No obstante, durante un conflicto bélico dicha subordinación no deja de tener desencuentros entre los jefes políticos (civiles) y los militares, no tanto con los policiales precisamente por su naturaleza civil. Esto se da por razones que van desde el diseño institucional para el manejo de los asuntos de seguridad y el prestigio de las instituciones (políticas y militares), hasta las diferencias en el carácter y/o carisma de esos jefes. Pero también las causas de esos desencuentros se derivan de la falta de consensos racionales en asuntos clave como en la respuesta al interrogante: si estamos en guerra ¿qué entendemos por ganarla?

Si faltaran factores que potencialmente van en contra de la armonía civil - militar, también suele estar en el trasfondo de las divergencias el que las decisiones del poder político buscando solucionar el conflicto bélico, tiendan a privilegiar la persuasión incluyendo la negociación política, mientras que el poder militar tienda a darle preponderancia a la coerción buscando su derrota en el campo estrictamente militar, cuando la realidad dicta que la verdadera “derrota” debe ser principalmente política. La teoría contrainsurgente demuestra que la guerra es 20% militar y 80% política, y que lo militar debe caminar en coherencia con los propósitos políticos teniendo en cuenta los mensajes y consecuencias políticas derivadas de la oportunidad política de las operaciones militares y sus resultados.

Después de décadas de reflexión sobre los éxitos y fracasos de la contrainsurgencia en distintos países, ha quedado  claro que la guerra no se gana porque se destruya a las guerrillas en determinadas zonas. La victoria sólo se logra cuando la guerrilla es dejada aislada por la población, por convicción y no por imposición. La victoria sólo se obtiene mediante la legitimidad ganada o recuperada por el Estado encabezado por el Gobierno - no sólo por su Fuerza Pública-  y su demostración a la población, por medios legítimos, de que la guerrilla es irrelevante. De aquí se deriva el interrogante clave a responder por parte de quienes tienen el deber de la conducción estratégica hacia la terminación del conflicto: ¿cómo lograr que las guerrillas sean realmente irrelevantes?

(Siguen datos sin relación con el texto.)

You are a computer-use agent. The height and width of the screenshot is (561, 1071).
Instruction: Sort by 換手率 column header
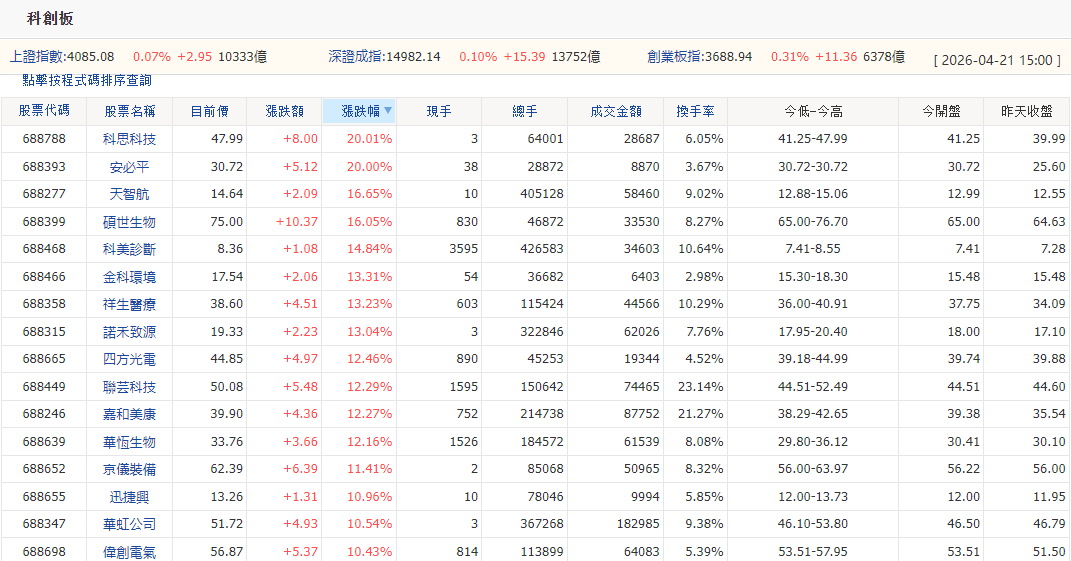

Es sabido que el “capital social” colombiano es bajo comparativamente con otros países. En su deterioro ha influido el conflicto bélico interno, entre otras razones porque la confianza -elemento central del capital social- está directamente relacionada con la prevalencia de la verdad en las relaciones entre las personas y las instituciones. Aparte de consideraciones relativas a la crisis moral que atraviesa nuestra sociedad, resulta que es precisamente la verdad la más sacrificada en la guerra interna.

No obstante ha habido un lado positivo. Para que haya confianza y la consecuente integración social, hay que partir de un nivel mínimo de mutuo conocimiento entre las personas sin importar su origen social u otras características como sus creencias, sexo o raza. Es en este punto en el que la Fuerza Pública ha jugado un rol que no por desapercibido deja de ser valioso. A través del tiempo, las instituciones castrenses y de policía han albergado en sus filas -de manera voluntaria o por el servicio militar obligatorio-, una gran cantidad de colombianos y colombianas de las distintas regiones y condiciones sociales que han tenido por un buen período de tiempo la ocasión de compartir frustraciones y satisfacciones entre las personas y sus familias, facilitándose así el mutuo conocimiento y en últimas la integración social.

 

Carlos Alfonso Velásquez R

Coronel (r) del Ejército, Magister en Estudios Políticos, Profesor Universidad de la Sabana.